Some Australian literary classics

Lisa at ANZ LitLovers referred yesterday to ABC Radio National’s The Book Show program on Patrick White’s The solid mandala. This is in fact part of weeklong series they are doing on Australian classics. They have chosen an intriguing – but not unappealing – list of works to discuss:

Dare I admit it? I’ve only read two of these: the White and the Astley.

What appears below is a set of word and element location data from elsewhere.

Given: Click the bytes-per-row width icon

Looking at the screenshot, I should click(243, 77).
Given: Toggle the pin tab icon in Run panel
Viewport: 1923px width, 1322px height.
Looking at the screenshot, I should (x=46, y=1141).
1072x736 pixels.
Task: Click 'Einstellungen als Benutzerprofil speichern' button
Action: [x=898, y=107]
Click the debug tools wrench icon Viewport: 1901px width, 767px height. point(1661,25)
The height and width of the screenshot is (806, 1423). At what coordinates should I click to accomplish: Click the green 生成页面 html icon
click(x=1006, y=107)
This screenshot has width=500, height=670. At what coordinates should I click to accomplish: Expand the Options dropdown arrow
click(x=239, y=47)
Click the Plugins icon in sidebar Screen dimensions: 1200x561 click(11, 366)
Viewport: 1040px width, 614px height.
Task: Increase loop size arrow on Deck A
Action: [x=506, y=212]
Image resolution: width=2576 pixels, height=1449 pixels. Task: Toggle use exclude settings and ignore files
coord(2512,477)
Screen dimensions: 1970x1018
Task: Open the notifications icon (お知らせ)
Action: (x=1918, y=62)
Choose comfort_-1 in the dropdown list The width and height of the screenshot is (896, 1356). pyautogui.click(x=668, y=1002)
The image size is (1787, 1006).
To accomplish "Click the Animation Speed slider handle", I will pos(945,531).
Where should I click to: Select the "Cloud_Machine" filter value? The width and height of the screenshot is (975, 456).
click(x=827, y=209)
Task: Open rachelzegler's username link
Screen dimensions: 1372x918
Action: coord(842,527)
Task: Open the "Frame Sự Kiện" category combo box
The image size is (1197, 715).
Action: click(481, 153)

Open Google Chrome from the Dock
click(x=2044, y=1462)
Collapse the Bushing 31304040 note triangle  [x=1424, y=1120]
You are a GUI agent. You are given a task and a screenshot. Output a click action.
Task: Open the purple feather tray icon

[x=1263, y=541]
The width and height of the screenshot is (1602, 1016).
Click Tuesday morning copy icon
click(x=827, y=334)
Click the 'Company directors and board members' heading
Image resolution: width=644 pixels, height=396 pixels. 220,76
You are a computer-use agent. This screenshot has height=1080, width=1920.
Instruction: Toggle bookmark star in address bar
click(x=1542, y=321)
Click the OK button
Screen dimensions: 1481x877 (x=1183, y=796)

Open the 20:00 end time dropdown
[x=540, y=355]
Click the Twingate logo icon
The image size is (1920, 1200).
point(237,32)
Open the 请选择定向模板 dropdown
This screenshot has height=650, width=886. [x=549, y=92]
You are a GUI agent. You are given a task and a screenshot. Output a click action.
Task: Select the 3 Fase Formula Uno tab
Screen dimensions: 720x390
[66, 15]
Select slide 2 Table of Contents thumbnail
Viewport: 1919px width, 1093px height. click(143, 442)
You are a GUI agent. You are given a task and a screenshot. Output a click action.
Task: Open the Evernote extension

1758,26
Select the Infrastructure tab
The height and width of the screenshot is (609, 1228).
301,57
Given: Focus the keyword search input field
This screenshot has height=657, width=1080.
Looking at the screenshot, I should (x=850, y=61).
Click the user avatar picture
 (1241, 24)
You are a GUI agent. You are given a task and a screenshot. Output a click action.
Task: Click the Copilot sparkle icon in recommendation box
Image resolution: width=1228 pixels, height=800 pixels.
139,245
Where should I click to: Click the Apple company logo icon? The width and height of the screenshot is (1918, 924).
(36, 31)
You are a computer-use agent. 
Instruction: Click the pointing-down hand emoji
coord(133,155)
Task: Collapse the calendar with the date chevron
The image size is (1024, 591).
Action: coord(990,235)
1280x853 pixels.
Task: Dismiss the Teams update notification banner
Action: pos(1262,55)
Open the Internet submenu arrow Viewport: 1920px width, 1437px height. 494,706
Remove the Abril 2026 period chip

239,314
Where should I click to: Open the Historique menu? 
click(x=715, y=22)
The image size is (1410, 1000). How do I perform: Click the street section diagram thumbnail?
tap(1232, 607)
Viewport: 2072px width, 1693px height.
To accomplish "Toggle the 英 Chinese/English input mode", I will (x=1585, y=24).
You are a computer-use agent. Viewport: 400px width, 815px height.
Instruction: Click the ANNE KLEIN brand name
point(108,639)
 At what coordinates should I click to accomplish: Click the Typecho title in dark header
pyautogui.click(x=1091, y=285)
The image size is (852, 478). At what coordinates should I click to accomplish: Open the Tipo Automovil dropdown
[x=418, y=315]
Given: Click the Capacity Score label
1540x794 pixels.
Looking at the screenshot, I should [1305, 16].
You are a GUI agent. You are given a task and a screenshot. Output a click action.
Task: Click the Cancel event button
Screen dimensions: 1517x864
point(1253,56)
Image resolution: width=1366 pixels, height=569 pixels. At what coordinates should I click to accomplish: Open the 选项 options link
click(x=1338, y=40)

Although I haven’t read as much of White as I want (plan) to, I’ve liked everything I’ve read. I like his style; I like the things he talks about. The solid mandala’s style includes multiple points of view, sentence fragments, and a somewhat complicated time structure: I’m a bit of a sucker for these techniques as they tend to keep my brain in gear while I’m reading. And while it sounds terrible really, there’s an aridity to his characters that fascinates me. This aridity is well evident in The solid mandala. It’s there in the repetition of yellow-brown colours: the main characters’ surname is Brown, their neighbours are the Duns, and the colour yellow features regularly (“waves of yellowing grass”, “yellow fluctuating light”, “yellow feet”). It’s there in the description of characters as dry and brittle (Waldo is “dry and correct”, “felt as brittle as a sponge” and “had shrivelled up”). And, somewhat ironically, it’s even there in the colour blue (“the moons of sky-blue ice fell crashing” and “his heart contracted inside the blue, reverberating ice”). It’s a desperately sad book about failed ambitions and missed connections – and yet it’s also about kindness and about the “truth above truth” (that is there if you look for it).

As to Astley, I have been promising for a while to write my next Favourite writers post on her – and I will do it soon!  Since reading Chloe Hooper’s The tall man earlier this year, I have been wanting to re-read The multiple effects of rainshadow as it’s been a lo-o-o-ng time since my first reading. Both, as you probably know, deal with violence and racial tensions on Palm Island – Astley through fiction, Hooper through non-fiction. Hooper is interviewed briefly in The Book Show’s program. She says of Astley that:

I think that she was very much interested in the violence of the frontier and she wrote about it and was very brave, because she was one of the first writers of her generation to deal with this question.

And that was Astley. Fearless, forthright and prepared to be confronting. I will get to her soon…

As simple Arthur says to would-be intellectual Waldo in The solid mandala, “it doesn’t matter what you write about, provided you tell the truth about it”. White’s and Astley’s truths are often uncomfortable – but that didn’t stop them and we, I think, are the richer for it.

4 thoughts on “Some Australian literary classics

  1. Thanks for the heads up re the RN programs, I will have to download the podcasts.

    I’ve only read two as well (His Natural life and Mystery of a Hansom Cab). The later is a great favourite of mine which I wish more people read.

  2. Ah, between us we’ve almost covered it! I’ve really only come across the Hume in the last few years – I wonder why that is. Anyhow, I WILL try to read it (soon-ish!)